Aussi, Arjuna, ô meilleur des Bharatas, commence par enrayer le fléau de la concupiscence, symbole même du péché, en disciplinant tes sens. Écrase ce destructeur de la connaissance et de la réalisation spirituelle.

Purport

Le Seigneur conseille à Arjuna de commencer par maîtriser ses sens, afin de pouvoir vaincre le plus grand ennemi, la concupiscence, qui anéantit le désir de réalisation spirituelle et détruit la connaissance du soi. Le mot jñāna s’applique à la connaissance du moi véritable, qui diffère du non-moi, ou en d’autres termes, la connaissance que l’âme n’est pas le corps. Vijñāna se rapporte à la connaissance de la condition de l’âme spirituelle dans son essence et de sa relation éternelle avec l’Âme Suprême. Le Śrīmad-Bhāgavatam (2.9.31) nous dit à ce sujet:

jñānaṁ parama-guhyaṁ me
yad vijñāna-samanvitam
sa-rahasyaṁ tad-aṅgaṁ ca
gṛhāṇa gaditaṁ mayā

« La connaissance de l’âme et de l’Âme Suprême est très secrète et mystérieuse. Il est toutefois possible de percer ce savoir et d’obtenir la réalisation qui en découle, si le Seigneur Lui-même nous l’explique sous tous ses aspects. »

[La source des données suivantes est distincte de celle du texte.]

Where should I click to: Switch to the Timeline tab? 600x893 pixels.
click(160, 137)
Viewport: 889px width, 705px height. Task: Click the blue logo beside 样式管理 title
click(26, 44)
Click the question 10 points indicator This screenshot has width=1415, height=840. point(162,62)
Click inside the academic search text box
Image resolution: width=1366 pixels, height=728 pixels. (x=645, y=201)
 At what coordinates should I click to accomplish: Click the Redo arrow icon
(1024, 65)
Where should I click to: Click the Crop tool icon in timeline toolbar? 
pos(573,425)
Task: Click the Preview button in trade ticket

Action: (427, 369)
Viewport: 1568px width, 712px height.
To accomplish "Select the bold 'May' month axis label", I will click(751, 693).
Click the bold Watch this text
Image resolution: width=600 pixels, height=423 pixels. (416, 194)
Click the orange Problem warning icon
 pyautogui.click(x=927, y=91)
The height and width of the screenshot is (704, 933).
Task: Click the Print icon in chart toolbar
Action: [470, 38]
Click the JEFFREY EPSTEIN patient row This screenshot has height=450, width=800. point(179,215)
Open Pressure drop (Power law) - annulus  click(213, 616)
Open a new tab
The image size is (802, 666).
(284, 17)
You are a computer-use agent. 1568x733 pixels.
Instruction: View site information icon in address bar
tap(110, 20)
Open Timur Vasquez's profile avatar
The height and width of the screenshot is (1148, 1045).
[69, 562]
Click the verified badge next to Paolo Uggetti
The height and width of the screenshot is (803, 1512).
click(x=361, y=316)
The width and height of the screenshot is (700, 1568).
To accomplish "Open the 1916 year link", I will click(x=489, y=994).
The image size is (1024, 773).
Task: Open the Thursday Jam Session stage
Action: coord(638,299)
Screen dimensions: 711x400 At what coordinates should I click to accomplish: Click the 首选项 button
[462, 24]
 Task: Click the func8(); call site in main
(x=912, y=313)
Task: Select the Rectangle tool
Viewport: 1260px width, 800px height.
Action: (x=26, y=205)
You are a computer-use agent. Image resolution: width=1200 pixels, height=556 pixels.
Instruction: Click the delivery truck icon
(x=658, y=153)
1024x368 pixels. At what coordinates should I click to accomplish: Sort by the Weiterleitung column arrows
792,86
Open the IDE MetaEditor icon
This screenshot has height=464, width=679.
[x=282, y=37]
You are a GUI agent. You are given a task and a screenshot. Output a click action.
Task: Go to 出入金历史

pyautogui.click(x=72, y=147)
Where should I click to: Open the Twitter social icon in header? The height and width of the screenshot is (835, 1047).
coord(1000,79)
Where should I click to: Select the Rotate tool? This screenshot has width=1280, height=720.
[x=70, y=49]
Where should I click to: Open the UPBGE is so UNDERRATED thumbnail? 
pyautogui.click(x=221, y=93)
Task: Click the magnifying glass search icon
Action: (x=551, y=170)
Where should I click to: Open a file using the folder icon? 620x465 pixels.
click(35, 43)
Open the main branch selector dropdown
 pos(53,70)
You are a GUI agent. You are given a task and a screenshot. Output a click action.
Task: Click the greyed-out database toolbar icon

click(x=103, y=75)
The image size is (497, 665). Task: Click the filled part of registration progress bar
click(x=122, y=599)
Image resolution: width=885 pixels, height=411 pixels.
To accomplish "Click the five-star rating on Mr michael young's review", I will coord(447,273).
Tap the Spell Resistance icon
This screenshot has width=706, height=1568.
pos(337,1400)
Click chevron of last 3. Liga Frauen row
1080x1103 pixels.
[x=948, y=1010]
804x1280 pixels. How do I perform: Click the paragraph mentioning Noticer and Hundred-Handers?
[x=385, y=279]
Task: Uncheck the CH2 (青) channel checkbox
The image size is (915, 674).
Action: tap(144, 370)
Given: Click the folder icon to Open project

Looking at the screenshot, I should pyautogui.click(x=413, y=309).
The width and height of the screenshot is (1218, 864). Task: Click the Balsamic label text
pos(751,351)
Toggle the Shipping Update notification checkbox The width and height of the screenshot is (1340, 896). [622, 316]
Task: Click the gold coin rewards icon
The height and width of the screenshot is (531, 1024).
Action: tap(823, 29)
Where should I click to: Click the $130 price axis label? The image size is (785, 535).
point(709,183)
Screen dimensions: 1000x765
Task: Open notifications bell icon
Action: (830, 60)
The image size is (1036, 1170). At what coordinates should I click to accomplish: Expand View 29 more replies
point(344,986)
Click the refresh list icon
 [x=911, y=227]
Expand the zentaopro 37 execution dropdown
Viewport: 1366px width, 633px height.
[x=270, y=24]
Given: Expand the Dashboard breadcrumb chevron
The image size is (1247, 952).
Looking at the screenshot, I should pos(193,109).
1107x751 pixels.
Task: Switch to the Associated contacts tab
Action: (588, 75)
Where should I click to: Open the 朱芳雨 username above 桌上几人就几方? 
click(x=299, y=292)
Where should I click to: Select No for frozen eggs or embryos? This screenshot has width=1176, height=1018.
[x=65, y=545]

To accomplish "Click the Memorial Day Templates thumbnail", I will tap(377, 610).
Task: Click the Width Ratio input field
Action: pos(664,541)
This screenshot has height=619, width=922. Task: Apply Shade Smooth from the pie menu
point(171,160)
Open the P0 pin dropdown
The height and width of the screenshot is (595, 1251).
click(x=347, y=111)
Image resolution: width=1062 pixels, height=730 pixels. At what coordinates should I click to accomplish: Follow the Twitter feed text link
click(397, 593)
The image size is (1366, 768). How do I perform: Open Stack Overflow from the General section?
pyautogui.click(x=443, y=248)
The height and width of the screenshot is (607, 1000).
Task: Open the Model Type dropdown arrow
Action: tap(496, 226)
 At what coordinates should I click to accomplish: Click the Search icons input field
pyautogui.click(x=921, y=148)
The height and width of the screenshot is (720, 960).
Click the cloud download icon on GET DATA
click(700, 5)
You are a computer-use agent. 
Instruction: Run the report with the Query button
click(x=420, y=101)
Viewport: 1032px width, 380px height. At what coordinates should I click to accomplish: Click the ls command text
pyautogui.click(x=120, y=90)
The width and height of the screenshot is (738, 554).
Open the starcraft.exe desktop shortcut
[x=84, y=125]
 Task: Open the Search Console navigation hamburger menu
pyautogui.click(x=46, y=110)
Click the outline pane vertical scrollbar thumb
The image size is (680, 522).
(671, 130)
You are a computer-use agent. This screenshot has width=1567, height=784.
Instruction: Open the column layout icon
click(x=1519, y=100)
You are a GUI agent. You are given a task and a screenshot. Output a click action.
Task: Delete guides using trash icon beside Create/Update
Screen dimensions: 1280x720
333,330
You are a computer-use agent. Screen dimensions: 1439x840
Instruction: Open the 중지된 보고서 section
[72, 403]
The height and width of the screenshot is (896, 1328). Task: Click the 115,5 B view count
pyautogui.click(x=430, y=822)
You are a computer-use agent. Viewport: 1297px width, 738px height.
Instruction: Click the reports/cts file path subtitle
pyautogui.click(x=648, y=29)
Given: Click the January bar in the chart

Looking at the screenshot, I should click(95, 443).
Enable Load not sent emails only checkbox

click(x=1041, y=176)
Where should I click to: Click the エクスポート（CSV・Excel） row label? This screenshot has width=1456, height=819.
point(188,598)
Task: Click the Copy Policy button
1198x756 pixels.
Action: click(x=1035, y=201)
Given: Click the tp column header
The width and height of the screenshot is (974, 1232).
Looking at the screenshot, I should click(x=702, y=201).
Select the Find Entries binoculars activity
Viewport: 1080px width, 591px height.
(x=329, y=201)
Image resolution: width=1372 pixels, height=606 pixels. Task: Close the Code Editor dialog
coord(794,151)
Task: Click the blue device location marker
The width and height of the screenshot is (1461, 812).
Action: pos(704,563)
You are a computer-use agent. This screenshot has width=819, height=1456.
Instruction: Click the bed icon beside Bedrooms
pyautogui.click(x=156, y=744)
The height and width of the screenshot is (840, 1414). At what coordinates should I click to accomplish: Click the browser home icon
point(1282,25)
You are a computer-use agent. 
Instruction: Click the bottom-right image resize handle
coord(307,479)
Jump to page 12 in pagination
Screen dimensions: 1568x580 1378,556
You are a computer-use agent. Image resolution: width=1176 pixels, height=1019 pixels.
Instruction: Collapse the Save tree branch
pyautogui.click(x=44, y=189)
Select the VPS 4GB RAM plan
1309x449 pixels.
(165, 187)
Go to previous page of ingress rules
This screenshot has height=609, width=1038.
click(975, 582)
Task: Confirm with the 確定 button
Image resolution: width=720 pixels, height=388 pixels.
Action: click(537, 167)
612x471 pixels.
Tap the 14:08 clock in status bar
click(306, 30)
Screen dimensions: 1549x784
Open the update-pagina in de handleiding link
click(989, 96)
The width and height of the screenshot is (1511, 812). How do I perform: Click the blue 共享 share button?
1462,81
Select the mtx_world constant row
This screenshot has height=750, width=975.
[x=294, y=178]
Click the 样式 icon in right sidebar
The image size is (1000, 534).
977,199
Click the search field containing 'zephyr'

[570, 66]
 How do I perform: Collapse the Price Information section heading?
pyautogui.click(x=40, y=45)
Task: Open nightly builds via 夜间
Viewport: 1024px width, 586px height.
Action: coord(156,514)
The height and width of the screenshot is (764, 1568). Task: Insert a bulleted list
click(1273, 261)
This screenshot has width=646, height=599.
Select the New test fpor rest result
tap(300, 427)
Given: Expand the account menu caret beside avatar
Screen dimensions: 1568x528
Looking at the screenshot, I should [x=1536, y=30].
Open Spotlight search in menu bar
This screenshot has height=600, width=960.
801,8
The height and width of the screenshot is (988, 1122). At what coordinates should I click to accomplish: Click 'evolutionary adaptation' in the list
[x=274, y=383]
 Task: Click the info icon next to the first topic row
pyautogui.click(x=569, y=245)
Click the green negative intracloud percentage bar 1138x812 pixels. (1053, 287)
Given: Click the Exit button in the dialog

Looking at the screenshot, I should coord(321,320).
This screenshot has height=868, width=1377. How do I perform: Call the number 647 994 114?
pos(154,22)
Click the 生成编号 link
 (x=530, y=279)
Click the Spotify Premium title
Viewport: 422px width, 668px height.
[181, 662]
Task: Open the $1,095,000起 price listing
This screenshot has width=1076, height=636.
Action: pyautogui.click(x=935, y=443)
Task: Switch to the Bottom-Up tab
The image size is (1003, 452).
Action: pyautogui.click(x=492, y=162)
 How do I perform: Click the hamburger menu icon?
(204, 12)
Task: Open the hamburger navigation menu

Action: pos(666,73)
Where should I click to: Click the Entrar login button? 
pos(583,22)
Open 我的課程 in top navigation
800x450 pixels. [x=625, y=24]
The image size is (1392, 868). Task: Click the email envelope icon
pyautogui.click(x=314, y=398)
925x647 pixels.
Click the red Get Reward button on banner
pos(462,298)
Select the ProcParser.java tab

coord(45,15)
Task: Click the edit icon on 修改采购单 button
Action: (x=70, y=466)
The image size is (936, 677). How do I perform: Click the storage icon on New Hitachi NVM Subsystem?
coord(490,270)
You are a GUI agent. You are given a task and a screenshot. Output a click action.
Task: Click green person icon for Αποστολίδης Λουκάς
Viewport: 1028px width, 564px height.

La Bhagavad-gītā nous livre cette connaissance du soi, aussi bien du point de vue général que du point de vue particulier. Les êtres vivants étant des parties intégrantes du Seigneur, leur unique fonction est de Le servir. Cet état de conscience s’appelle la conscience de Kṛṣṇa. Il faut en suivre le processus dès le début de sa vie, devenir ainsi pleinement conscient de Dieu et agir en accord avec cette conscience.

La concupiscence n’est que le reflet dénaturé de l’amour que tous les êtres portent naturellement à Dieu. Mais si, dès le début de son existence, l’homme est éduqué dans la conscience de Kṛṣṇa, son amour inné pour le Seigneur ne pourra se changer en concupiscence. Quand cet amour dégénère, il est très difficile de recouvrer sa condition naturelle. La conscience de Kṛṣṇa est néanmoins si puissante, que même celui qui l’adopte tardivement a toutes les chances de raviver son amour pour Dieu en observant les principes régulateurs du service de dévotion. On peut donc, à n’importe quel moment de son existence, ou dès que l’on en saisit l’importance et l’urgence, commencer à maîtriser ses sens par la conscience de Kṛṣṇa, le service de dévotion offert au Seigneur, et transformer ainsi la concupiscence en amour pour Dieu – la plus haute perfection de l’existence.